Investing when emotions are running high

The South African political environment took a turn last week.

The changes have had a significant impact on financial markets to date. South Africa relies on foreign capital flows to fund its deficits, and with increasingly likely downgrades of its sovereign debt looming (including last night’s S&P move to junk), further volatility can be expected and further sharp declines in the rand are possible. The importance of the loss of independence of an institution like the Treasury is not something that should be underestimated.

Investors should, however, be very careful not to panic and take steps that could be detrimental to their portfolios in the long run. The political situation is very fluid and if the current political direction is reversed in the months ahead, as some believe it could be, we could be closer to an excellent buying opportunity than the start of the descent.

We also need to acknowledge that we have a global backdrop that is supportive of strong returns from many South African assets, should the political situation stabilise. Commodity prices have recovered sharply over the past year and the drought in the north has been broken. The weak rand has underpinned strong improvements in the trade balance and the tourism sector has been booming. The global economy is also enjoying a period of synchronised growth, an environment that is usually very kind to emerging market GDP growth.

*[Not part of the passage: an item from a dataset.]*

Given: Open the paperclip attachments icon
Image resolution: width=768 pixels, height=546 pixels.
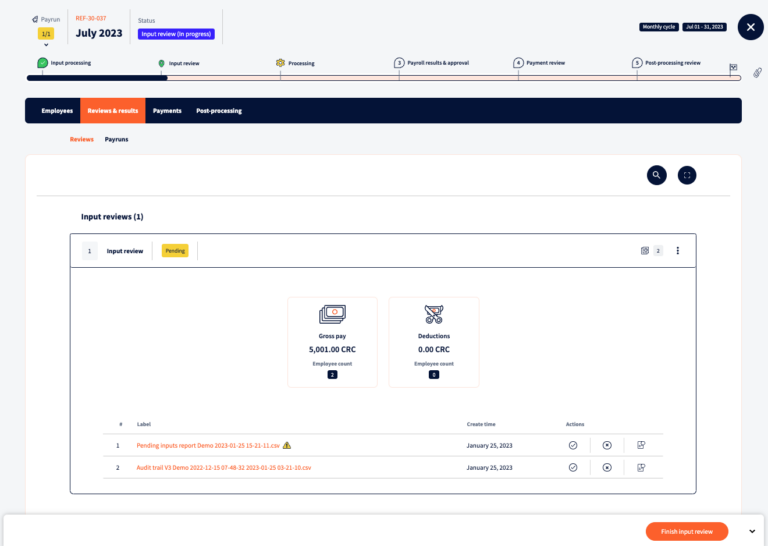Looking at the screenshot, I should [757, 73].
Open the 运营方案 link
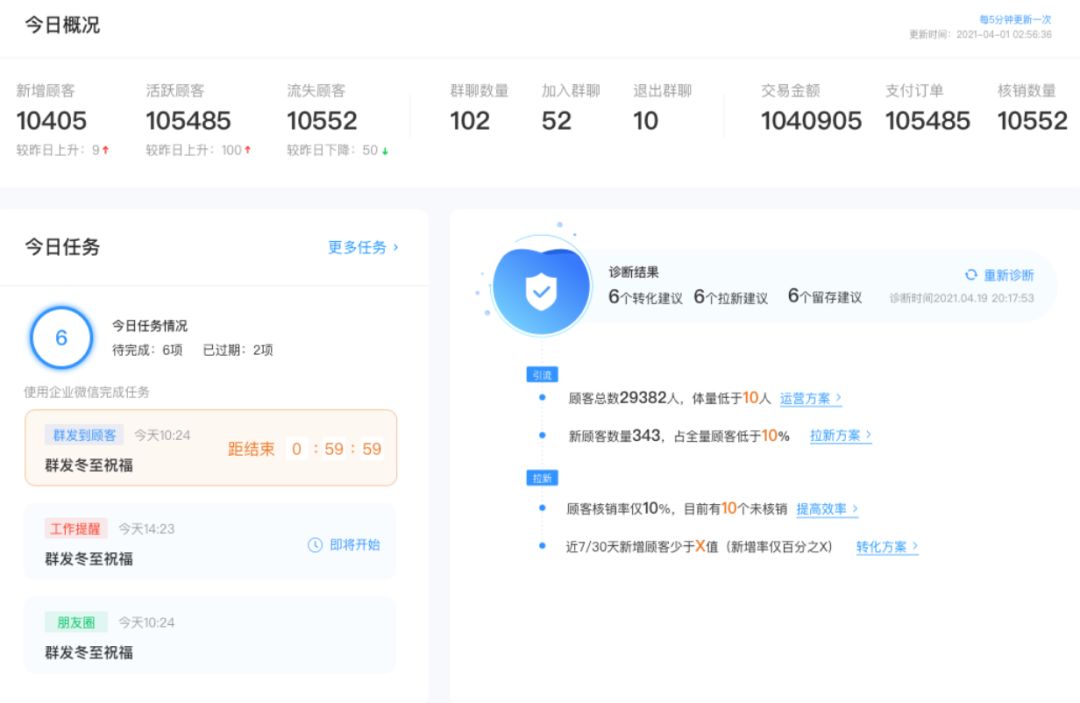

Many commentators have argued that the rand has been strong recently. It is worth noting the rand has only been strong when compared to the levels reached during the panic at the end of 2015. There is a case to be made that the rand remains undervalued on many measures and could strengthen materially in the event of more stable and predictable management of the economy. Similarly, because South African financial markets have been rocked by negative political developments for some time, it needs to be remembered that risk premiums have risen and a lot of the ‘bad’ news is reflected in asset prices.

Follow a disciplined approach and take a balanced view when emotions are running high
In times like these, it is especially important that investors focus on their long-term investment objectives and make decisions that boost the probability of achieving those objectives. Most importantly, take care to avoid the common mistake of selling low and buying high.

At PSG Asset Management, we aim to manage our clients’ money in a consistent and unemotional fashion. Specifically, in times like these, we are very careful to do the following:

1. Stay calm

2. Carefully assess risks
When the facts change, you need to be prepared to change your mind. For example, the attack on the independence of the Treasury has elevated risks in South African financial markets. Should this situation continue, we can expect a higher cost of funding for South African institutions.

3. Ensure our portfolios are diversified
Diversification across currencies, geographies and industries provides very important protection against an unpredictable future.

4. Think long term and do not forecast
We have witnessed a string of inherently unpredictable political events over the past year-and-a-half (Brexit, Trump and Zuma). Constructing a portfolio to match your predictions about future events carries very high risk if you are proven wrong.

5. Value cash
We have always been comfortable to hold high levels of cash in our multi-asset funds. Cash can be very valuable in times of panic.

6. Buy with a margin of safety
Owning assets that we are confident are trading at a discount to an intrinsic value over the long term helps to protect against a permanent loss of capital.

7. Be greedy when others are fearful
We have found that keeping a cool head and buying when others are fearful or panicking has provided the best opportunity to generate the long-term returns that our clients require.  We expect the current situation to provide such opportunities.